▶ _What the task asks_: Exactly and only the lines from the one with "Tap the 31% story completion badge" through the last line of the records need to be set down; please skip the pictures.

Screenshot grounding data
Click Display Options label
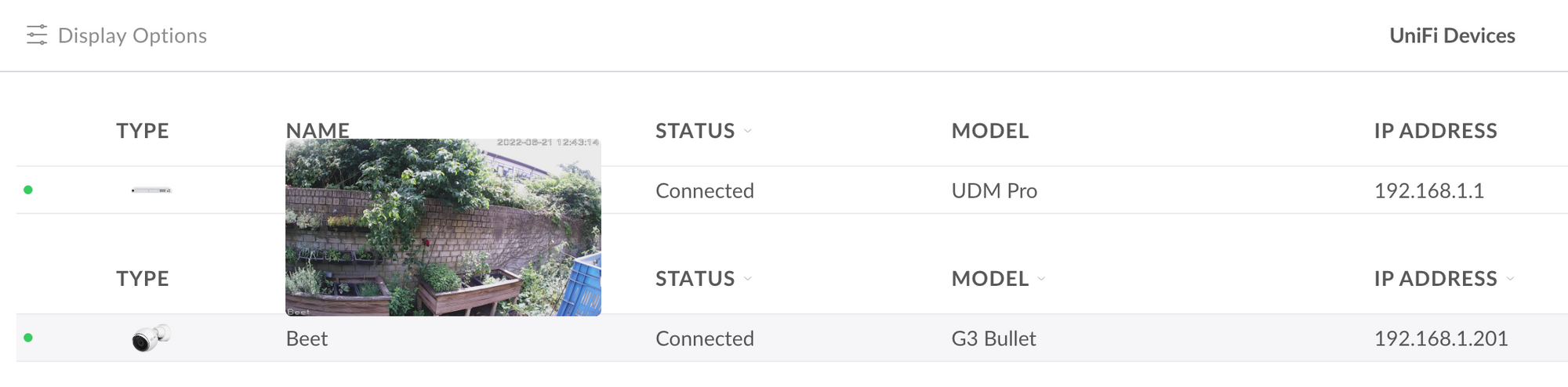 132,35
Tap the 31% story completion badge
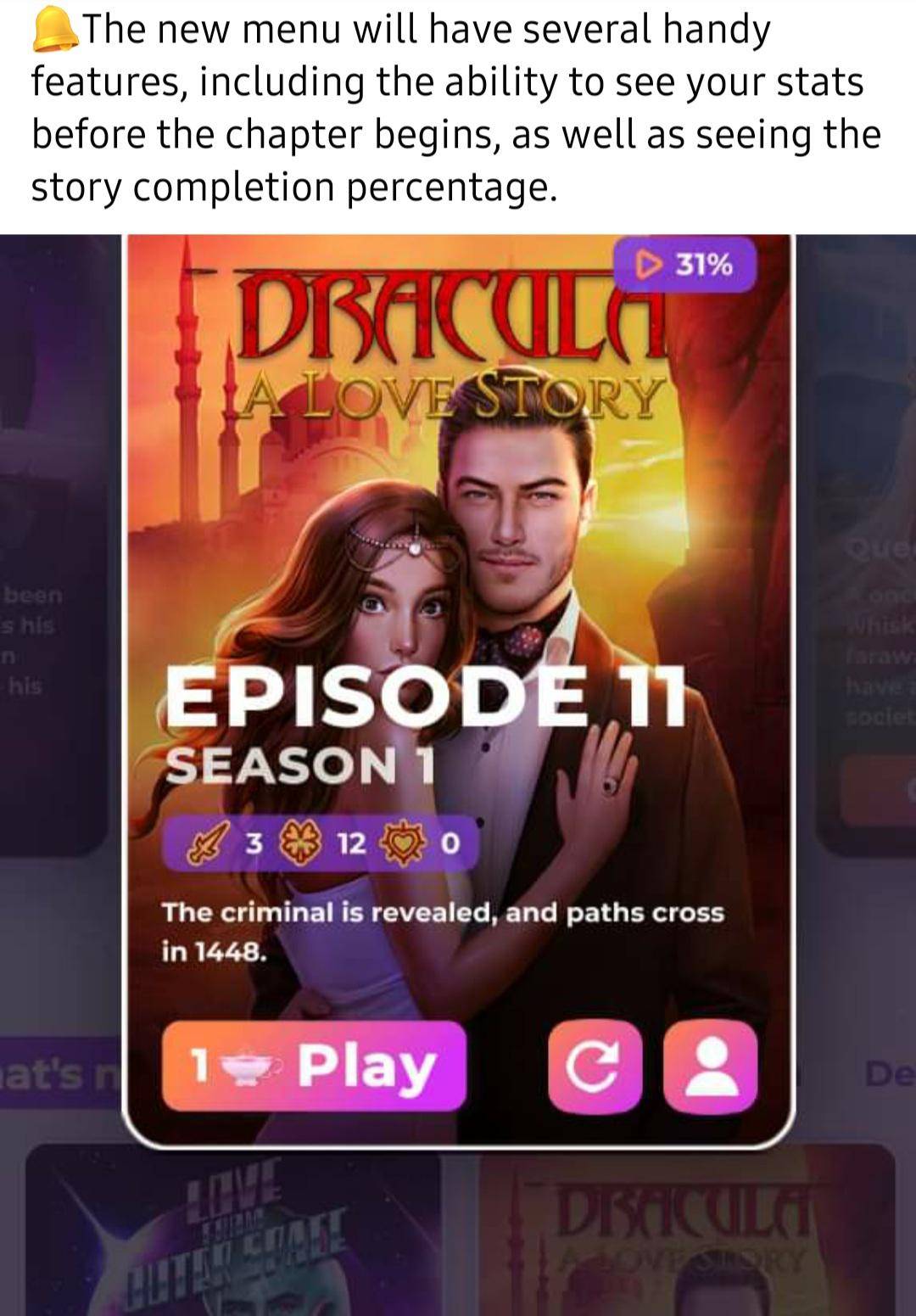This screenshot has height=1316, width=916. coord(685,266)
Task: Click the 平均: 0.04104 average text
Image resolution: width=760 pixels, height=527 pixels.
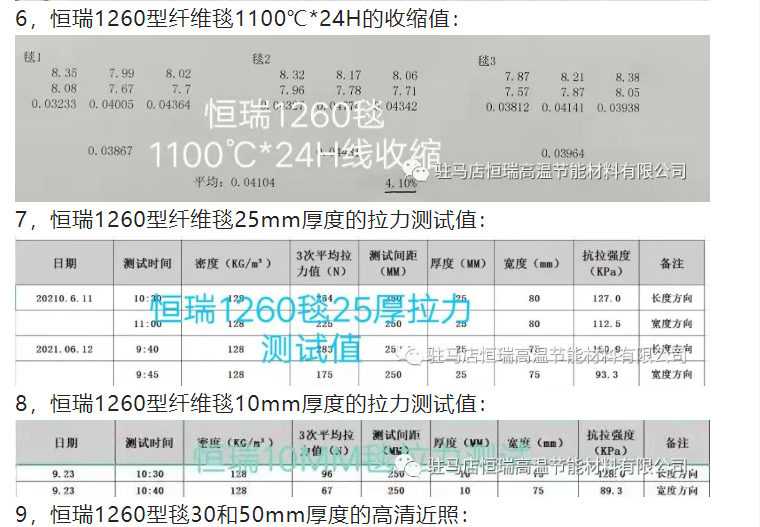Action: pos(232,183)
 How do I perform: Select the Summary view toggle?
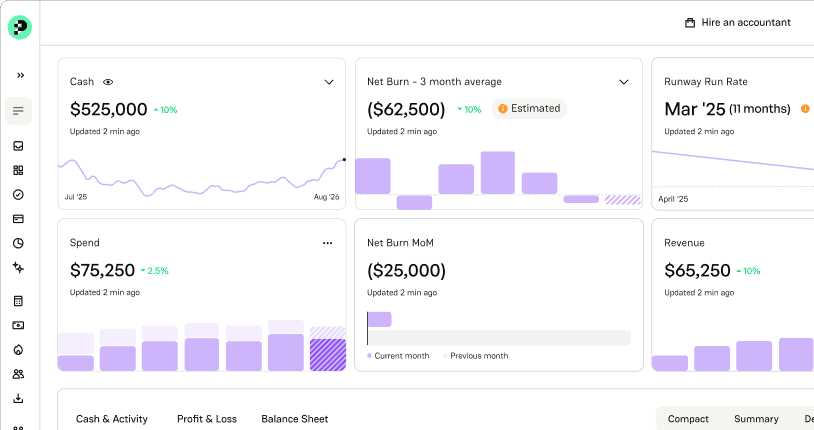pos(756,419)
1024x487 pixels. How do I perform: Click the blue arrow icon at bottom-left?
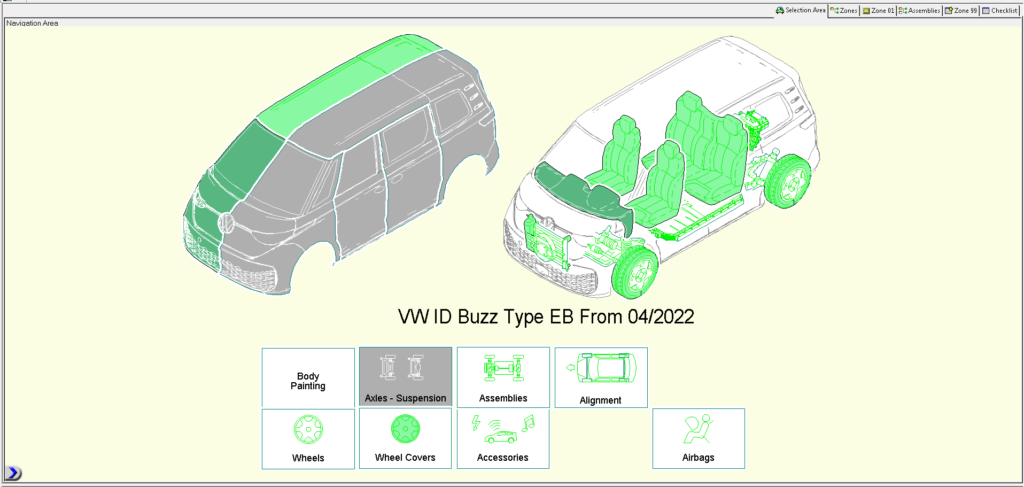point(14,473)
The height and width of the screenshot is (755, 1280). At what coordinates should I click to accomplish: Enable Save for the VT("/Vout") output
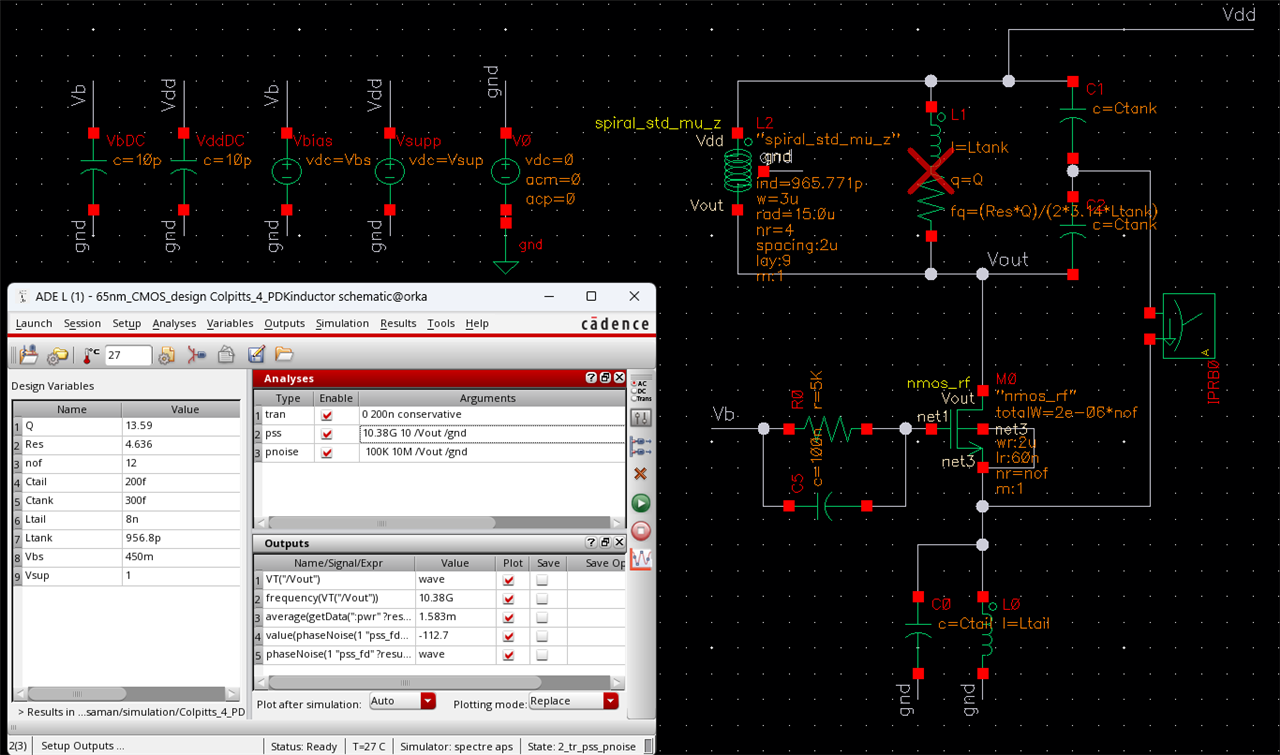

▶ _Answer for the task_:
Tap the 31% story completion badge
This screenshot has height=1316, width=916. coord(685,266)
Task: Click the 平均: 0.04104 average text
Image resolution: width=760 pixels, height=527 pixels.
Action: pos(232,183)
 How do I perform: Select the Summary view toggle?
pos(756,419)
1024x487 pixels. How do I perform: Click the blue arrow icon at bottom-left?
point(14,473)
The height and width of the screenshot is (755, 1280). At what coordinates should I click to accomplish: Enable Save for the VT("/Vout") output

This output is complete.